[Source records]
# # #
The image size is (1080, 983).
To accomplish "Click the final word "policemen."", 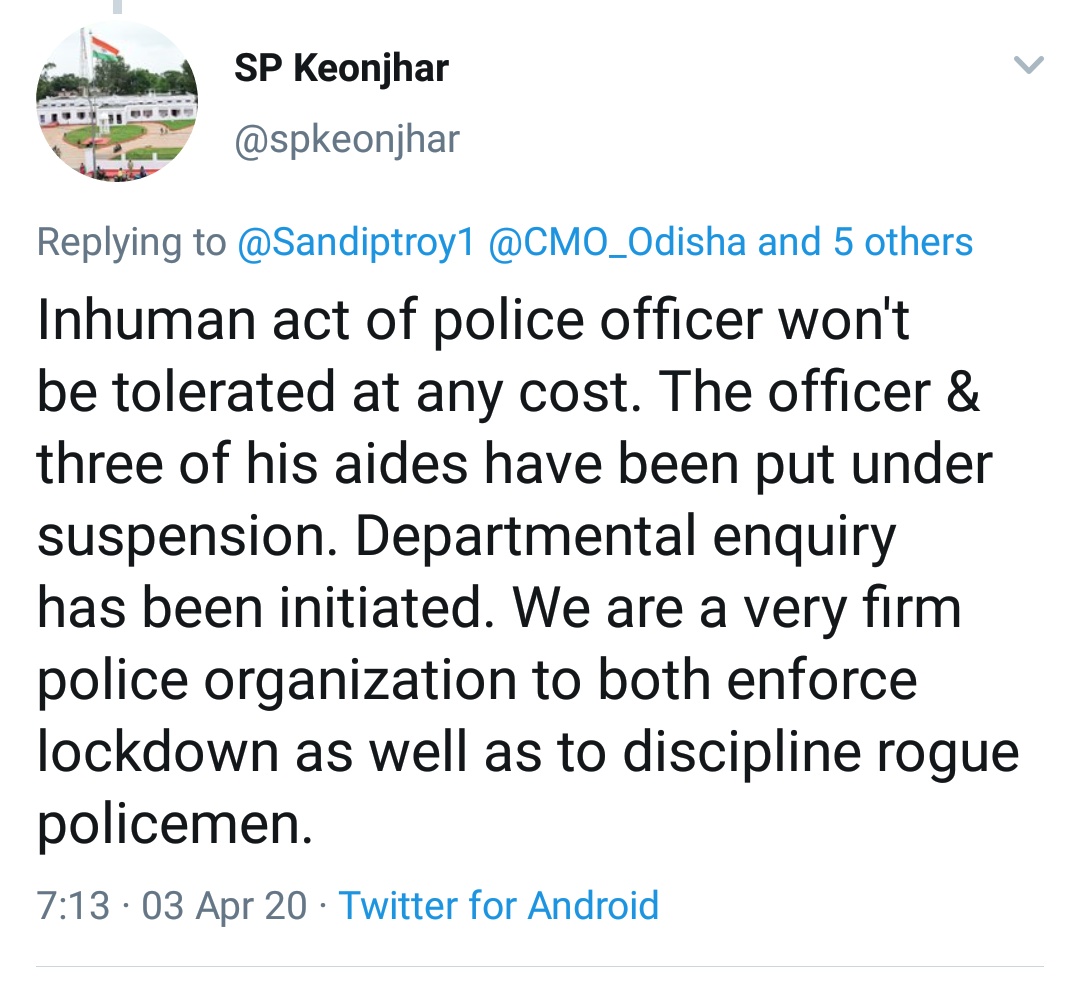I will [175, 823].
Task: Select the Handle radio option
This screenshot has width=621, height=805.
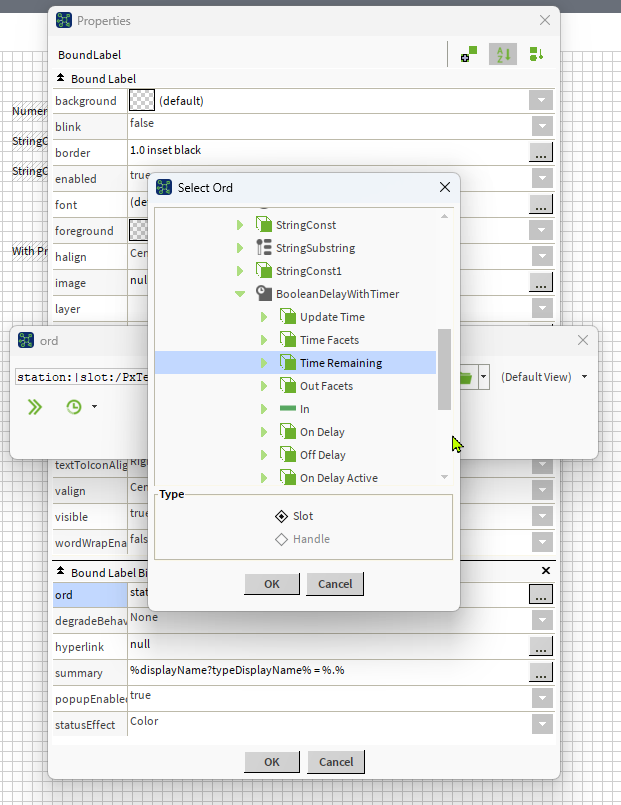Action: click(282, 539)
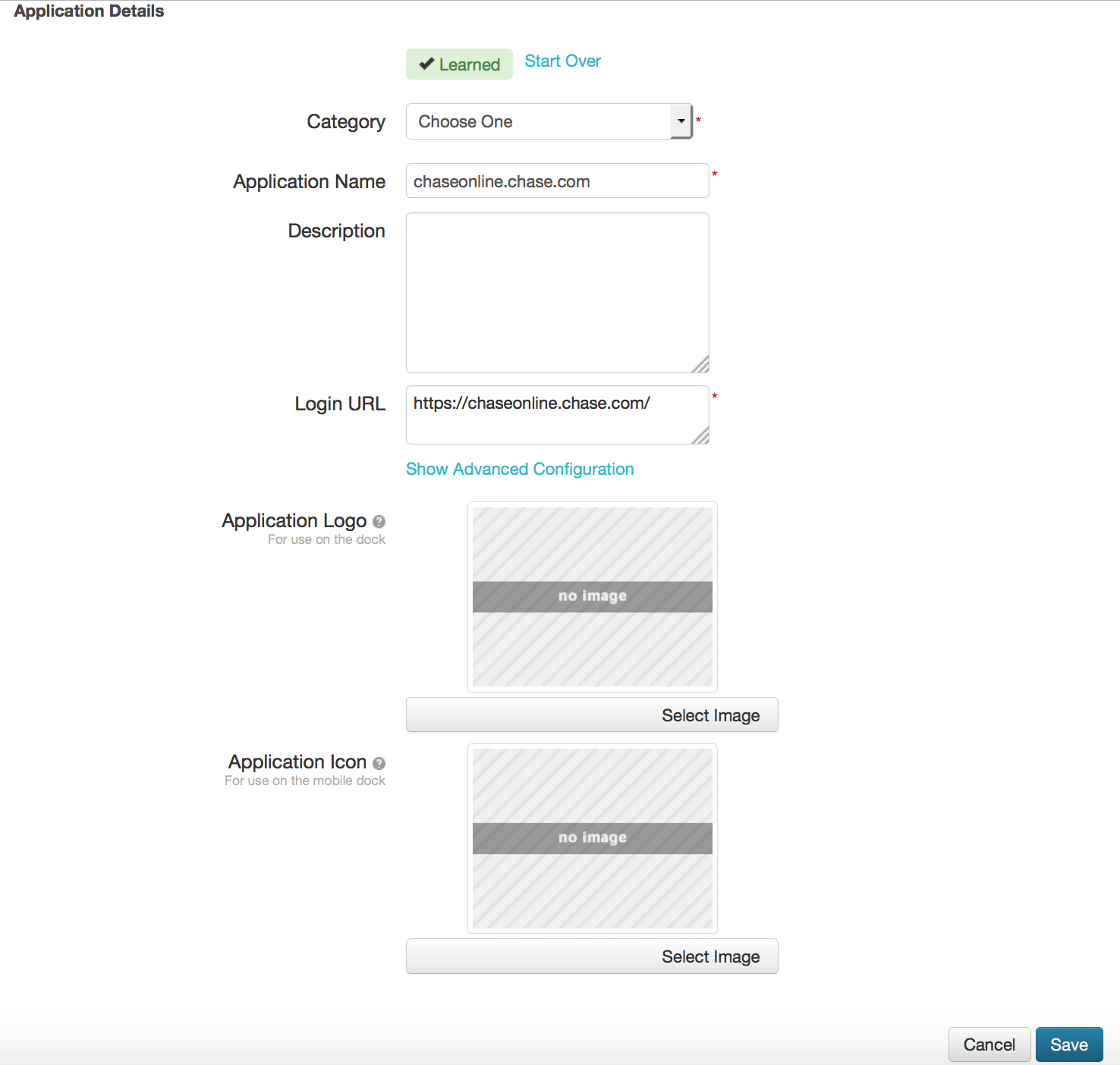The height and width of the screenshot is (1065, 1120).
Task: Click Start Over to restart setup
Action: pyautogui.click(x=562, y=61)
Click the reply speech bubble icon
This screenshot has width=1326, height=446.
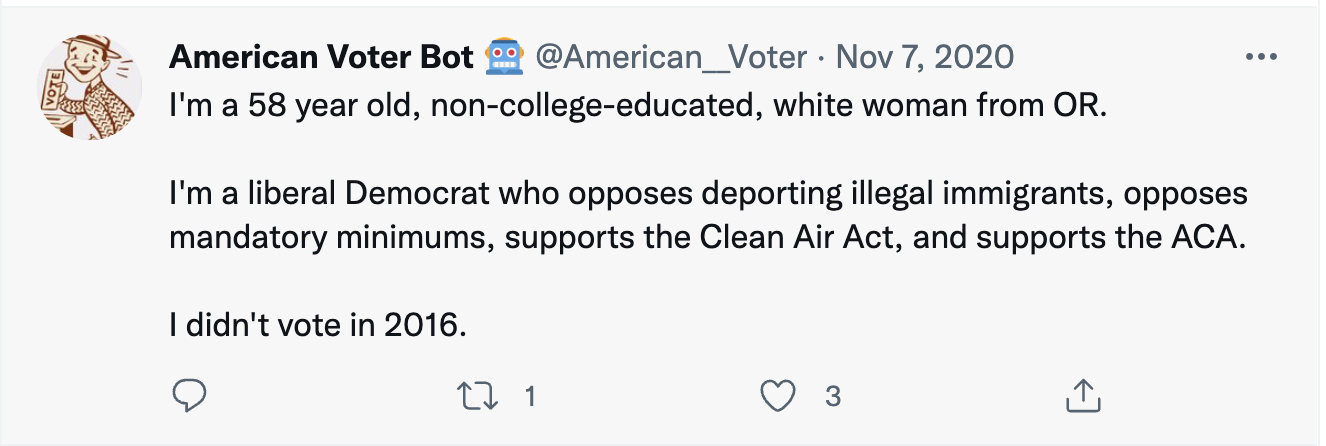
# # #
Task prompt: Would you copy, word for word, only the lines above from the one containing "This screenshot has width=621, height=805." through the one containing "Click the reply speech bubble icon", both included, and please leave out the pictures?

Response to this task:
This screenshot has width=621, height=805.
Action: click(282, 539)
The height and width of the screenshot is (1065, 1120).
Task: Click Start Over to restart setup
Action: pyautogui.click(x=562, y=61)
Click the reply speech bubble icon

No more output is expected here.